▶ Work instruction
The full data must be written out exactly, with every line included.

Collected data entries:
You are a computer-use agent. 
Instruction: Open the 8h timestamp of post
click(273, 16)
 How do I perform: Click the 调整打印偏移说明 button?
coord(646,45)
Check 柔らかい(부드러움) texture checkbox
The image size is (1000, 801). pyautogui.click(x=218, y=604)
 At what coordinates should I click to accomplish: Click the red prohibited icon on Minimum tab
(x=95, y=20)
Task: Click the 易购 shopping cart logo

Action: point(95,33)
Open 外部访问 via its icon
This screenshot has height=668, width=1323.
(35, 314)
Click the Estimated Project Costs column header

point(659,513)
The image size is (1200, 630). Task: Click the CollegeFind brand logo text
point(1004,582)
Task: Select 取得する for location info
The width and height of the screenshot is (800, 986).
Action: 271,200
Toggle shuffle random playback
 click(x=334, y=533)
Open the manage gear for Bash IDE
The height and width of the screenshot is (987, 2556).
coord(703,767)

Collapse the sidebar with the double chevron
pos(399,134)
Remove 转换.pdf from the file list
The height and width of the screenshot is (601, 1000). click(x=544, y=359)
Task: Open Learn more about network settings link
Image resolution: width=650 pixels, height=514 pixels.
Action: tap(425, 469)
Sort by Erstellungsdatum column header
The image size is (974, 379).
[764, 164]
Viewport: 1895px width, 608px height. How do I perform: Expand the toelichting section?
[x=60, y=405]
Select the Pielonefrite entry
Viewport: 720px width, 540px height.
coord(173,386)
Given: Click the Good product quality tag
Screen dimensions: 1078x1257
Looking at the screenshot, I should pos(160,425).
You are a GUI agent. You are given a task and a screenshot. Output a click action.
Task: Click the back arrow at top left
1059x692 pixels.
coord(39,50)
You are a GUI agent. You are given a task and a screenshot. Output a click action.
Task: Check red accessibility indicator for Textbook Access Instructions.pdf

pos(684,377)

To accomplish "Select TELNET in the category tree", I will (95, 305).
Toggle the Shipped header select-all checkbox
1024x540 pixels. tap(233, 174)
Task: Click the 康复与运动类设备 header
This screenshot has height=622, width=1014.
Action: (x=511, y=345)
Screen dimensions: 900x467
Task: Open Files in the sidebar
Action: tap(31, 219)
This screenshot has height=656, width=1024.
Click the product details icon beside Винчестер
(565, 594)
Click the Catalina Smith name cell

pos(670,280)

▶ Result below
You are a computer-use agent. 
Instruction: Open the 8h timestamp of post
click(273, 16)
 How do I perform: Click the 调整打印偏移说明 button?
coord(646,45)
Check 柔らかい(부드러움) texture checkbox
The image size is (1000, 801). pyautogui.click(x=218, y=604)
 At what coordinates should I click to accomplish: Click the red prohibited icon on Minimum tab
(x=95, y=20)
Task: Click the 易购 shopping cart logo

Action: point(95,33)
Open 外部访问 via its icon
This screenshot has height=668, width=1323.
(35, 314)
Click the Estimated Project Costs column header

point(659,513)
The image size is (1200, 630). Task: Click the CollegeFind brand logo text
point(1004,582)
Task: Select 取得する for location info
The width and height of the screenshot is (800, 986).
Action: 271,200
Toggle shuffle random playback
 click(x=334, y=533)
Open the manage gear for Bash IDE
The height and width of the screenshot is (987, 2556).
coord(703,767)

Collapse the sidebar with the double chevron
pos(399,134)
Remove 转换.pdf from the file list
The height and width of the screenshot is (601, 1000). click(x=544, y=359)
Task: Open Learn more about network settings link
Image resolution: width=650 pixels, height=514 pixels.
Action: tap(425, 469)
Sort by Erstellungsdatum column header
The image size is (974, 379).
[764, 164]
Viewport: 1895px width, 608px height. How do I perform: Expand the toelichting section?
[x=60, y=405]
Select the Pielonefrite entry
Viewport: 720px width, 540px height.
coord(173,386)
Given: Click the Good product quality tag
Screen dimensions: 1078x1257
Looking at the screenshot, I should pos(160,425).
You are a GUI agent. You are given a task and a screenshot. Output a click action.
Task: Click the back arrow at top left
1059x692 pixels.
coord(39,50)
You are a GUI agent. You are given a task and a screenshot. Output a click action.
Task: Check red accessibility indicator for Textbook Access Instructions.pdf

pos(684,377)

To accomplish "Select TELNET in the category tree", I will (95, 305).
Toggle the Shipped header select-all checkbox
1024x540 pixels. tap(233, 174)
Task: Click the 康复与运动类设备 header
This screenshot has height=622, width=1014.
Action: (x=511, y=345)
Screen dimensions: 900x467
Task: Open Files in the sidebar
Action: tap(31, 219)
This screenshot has height=656, width=1024.
Click the product details icon beside Винчестер
(565, 594)
Click the Catalina Smith name cell

pos(670,280)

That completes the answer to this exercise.